Several avenues of research have been explored for parameter calibration, including alternative methods to minimise the cost function and the application of new machine learning techniques (Raoult et al.2024a, b). Ensemble methods have proven effective for the calibration of LSM parameters, such as the genetic algorithm (GA) (Santaren et al.2014; Bastrikov et al.2018) or Markov chain Monte Carlo (MCMC) (Ziehn et al.2012). These methods require a large number of simulations and are primarily used with low-cost computational models and for on-site applications, as here they are relatively inexpensive. Parameter calibration in Earth system models has also been the subject of more intensive research (Hourdin et al.2017). It has led to the development of new methods – for instance emulator-based methods (Williamson et al.2013; Couvreux et al.2021) – that have been used to calibrate components of Earth system models (Watson-Parris et al.2021; Hourdin et al.2023), such as ocean and atmospheric models (Williamson et al.2017; Hourdin et al.2021; King et al.2024). In these methods, the model is replaced by an emulator – a computationally efficient statistical model designed to reproduce the behaviour of complex models – to enable numerous simulations and rule out sets of parameters that are not plausible.
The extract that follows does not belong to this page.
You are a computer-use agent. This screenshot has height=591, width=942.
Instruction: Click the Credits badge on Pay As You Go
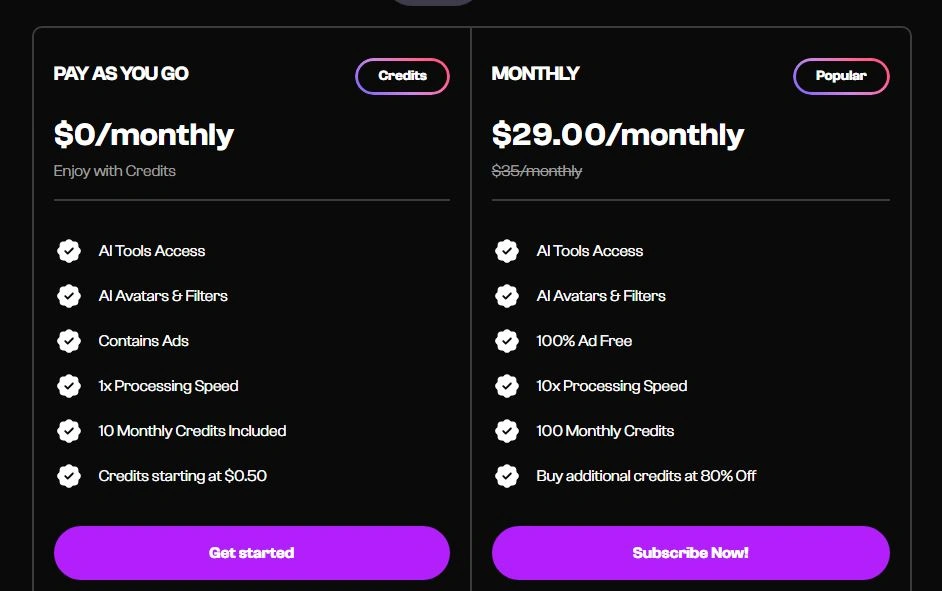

These methods are gaining in popularity for the calibration of LSM parameters (Dagon et al.2020; Baker et al.2022; McNeall et al.2024; Raoult et al.2024a), but they still require a large ensemble of simulations to build the emulator. More recently, an ensemble 4DVar method named 4DEnVar, implemented in Pinnington et al. (2020) for LSM parameter estimation, has proved very promising. This method uses a small ensemble to circumvent the necessity for a tangent linear and adjoint model. This 4DEnVar method has been used to estimate JULES LSM crop parameters at a single Nebraskan site (Pinnington et al.2020) and to calibrate pedotransfer functions to improve JULES LSM soil moisture predictions over East Anglia (Pinnington et al.2021) and the whole of the UK (Cooper et al.2021). This method was also successfully used by Douglas et al. (2025) to calibrate the parameters of a simple carbon model in a twin experiment. Although the method was defined as a 4DEnVar in Pinnington et al. (2020) and Douglas et al. (2025), we choose to refer to it as EnVarDA to maintain consistency with the definitions previously presented.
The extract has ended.